Imagine if Australian children had rights that do exist for children in other nations under the International Convention on the Rights of the Child – rights to the protection of the state, to the highest attainable standard of health, to a standard of living adequate for the child’s physical, mental, spiritual, moral and social development, and to protection against all other forms of exploitation prejudicial to any aspects of the child’s welfare. Imagine too that governments were obliged by law (as they are under all the core human rights treaties in international law) to recognise these rights and their obligation to take all appropriate measures to implement them to the fullest extent possible.

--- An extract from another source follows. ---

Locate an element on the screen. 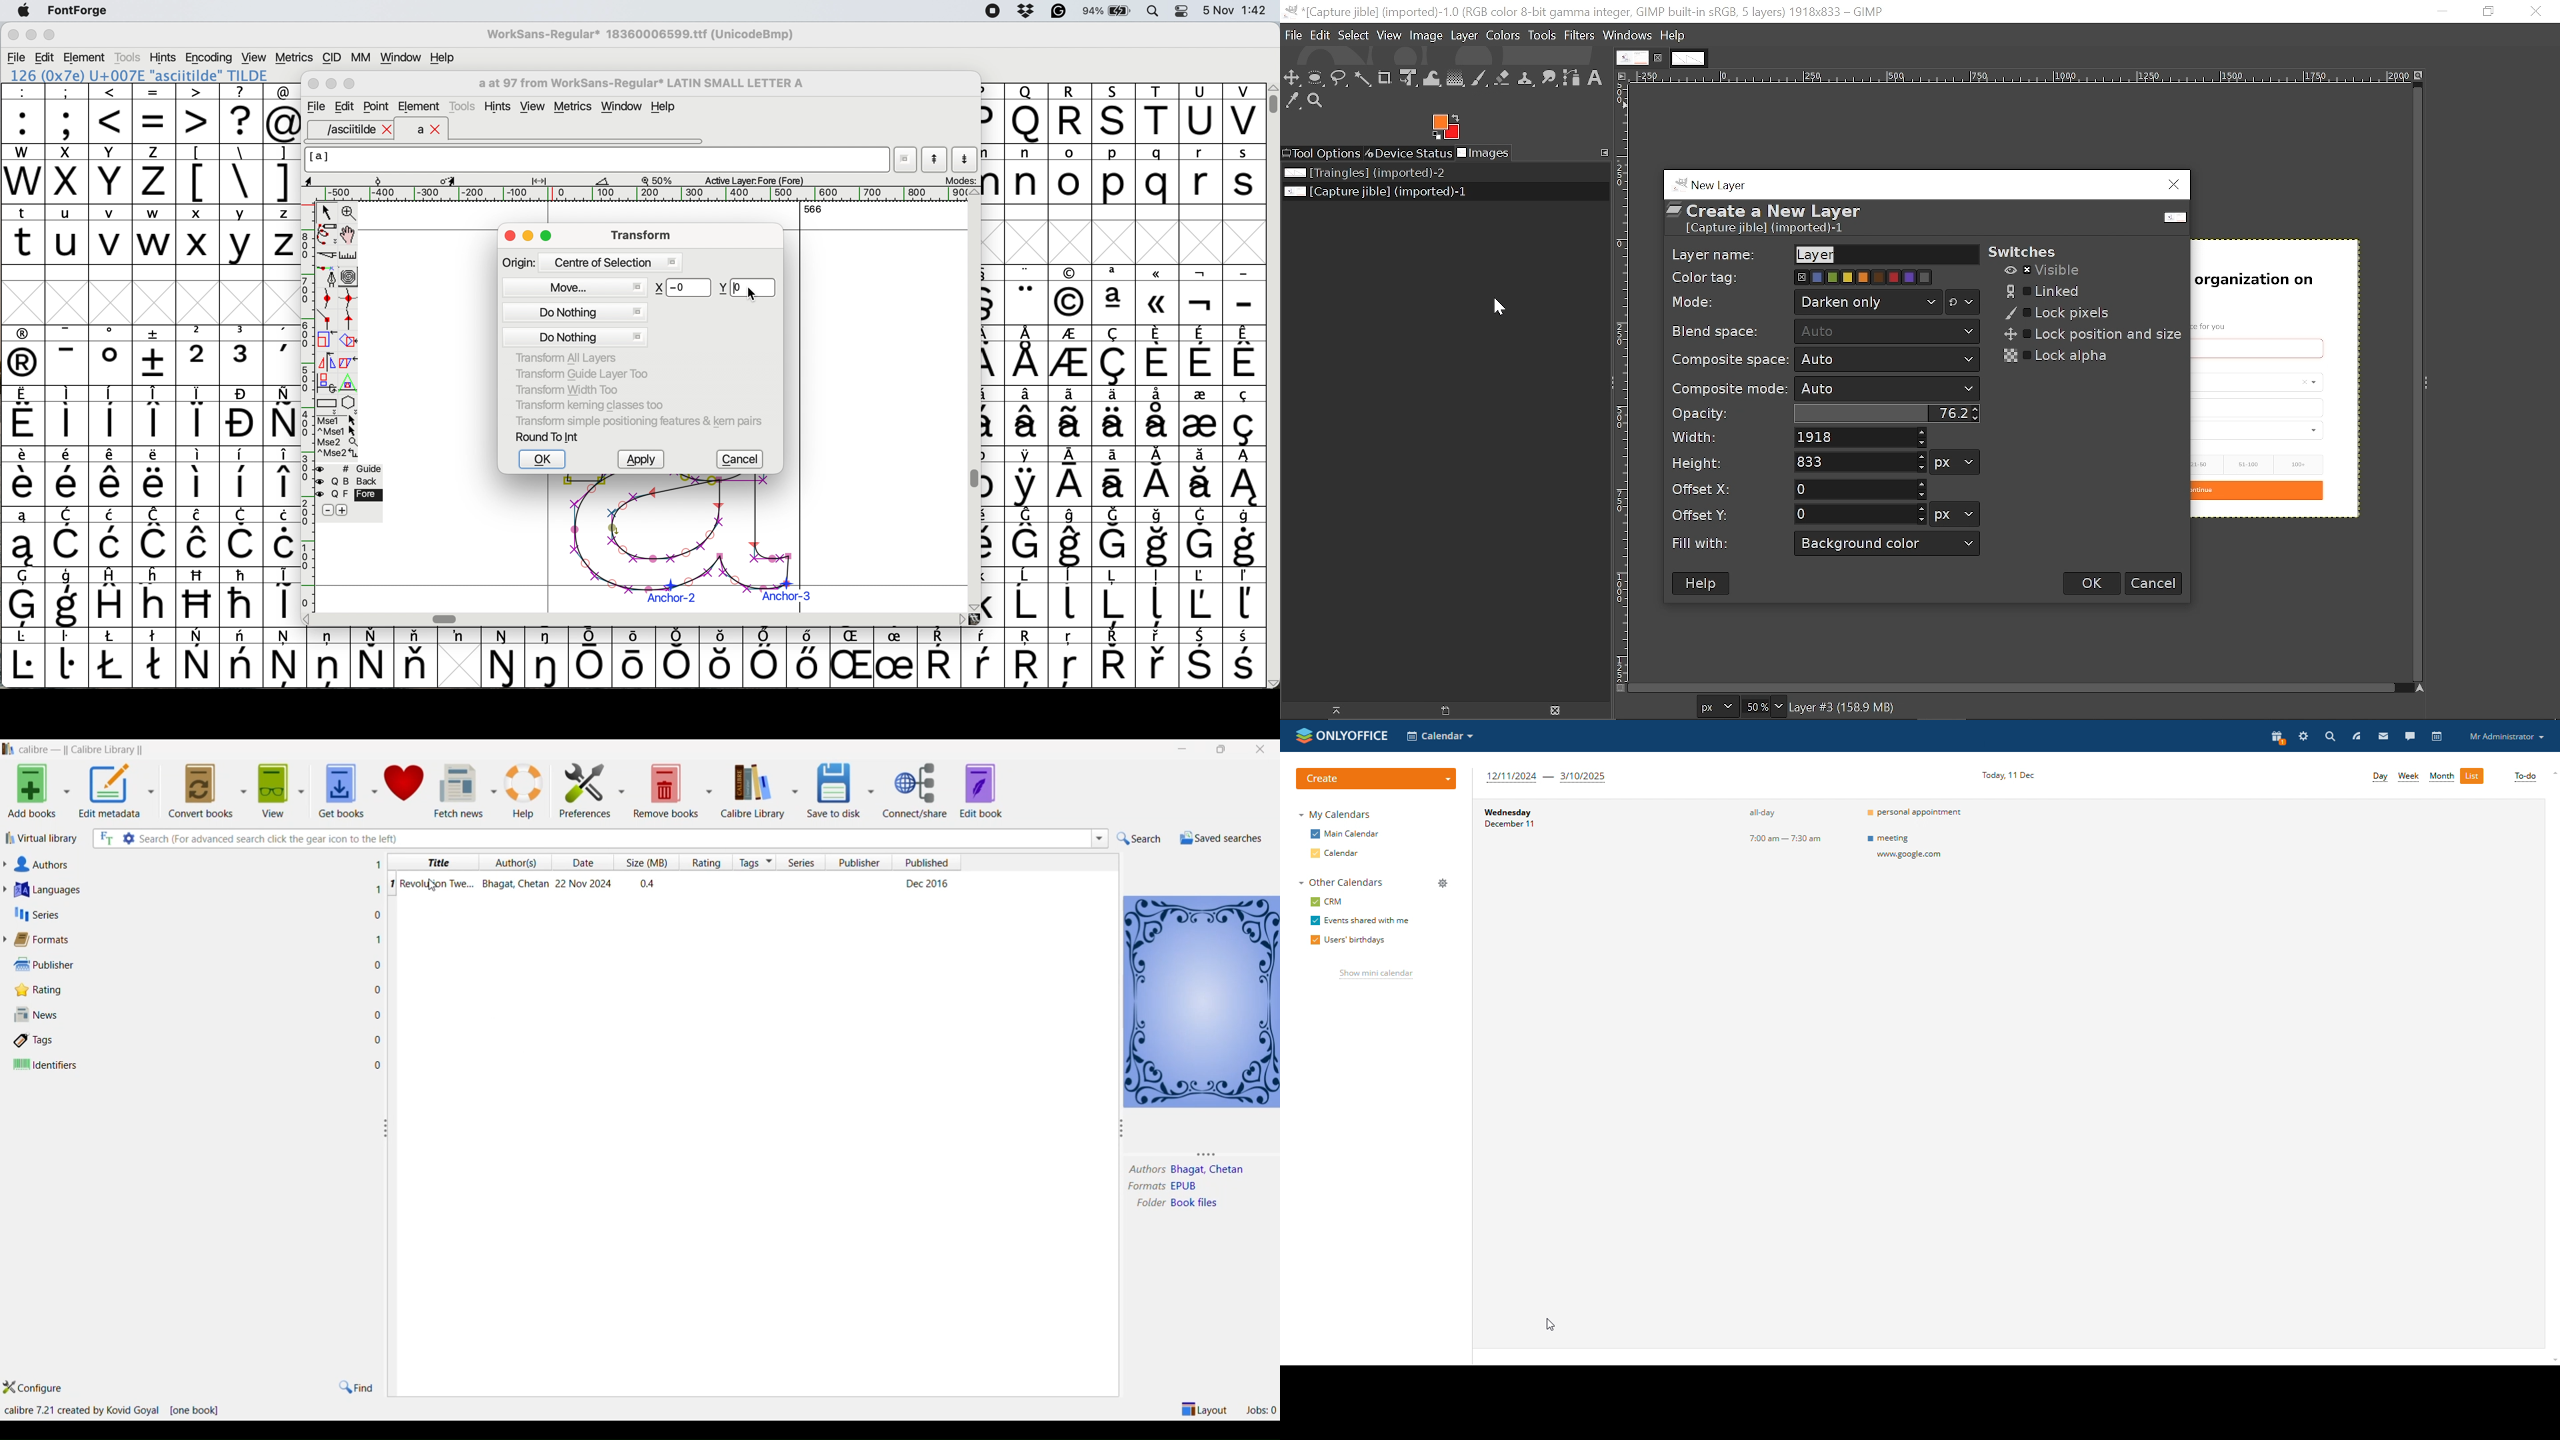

And then imagine if Indigenous Australians had rights on an equal basis with non-Indigenes to the enjoyment of the highest attainable standard of physical and mental health, and rights to the conservation and protection of the environment and the productive capacity of their lands or territories and resources. These are rights enjoyable by other Indigenous nations around the world but not here. The Australian government is not obliged by law, as other governments are, to consult and cooperate in good faith with Indigenous peoples through their own representative institutions in order to obtain their free and informed consent prior to the approval of any project affecting their lands or territories and other resources, particularly in connection with the development, utilisation or exploitation of mineral, water or other resources.

The Australian Constitution enables our governments to escape all these obligations. Laws which violate the universal rights of humans in Australia are lawful here because our Constitution does not prevent the violations. But were those rights to be at last enshrined in our Constitution, governments would be unable to make laws which unjustifiably diminish access to those rights and courts would be able to reject the constitutionality of any law which does so.

Laws which make ecocide illegal are desperately needed in Australia and across the world before climate change seals the fate of future generations. And all legal systems should have full capacity to ensure laws protect that most fundamental of rights – the right to life. With a Constitution that enshrines all universal human rights, Australia can make ecocide and planetary destruction through climate change illegal. As such, in their waking hours, Australians should clamour for enshrinement of all human rights in their Constitution lest we turn the nightmare into a reality.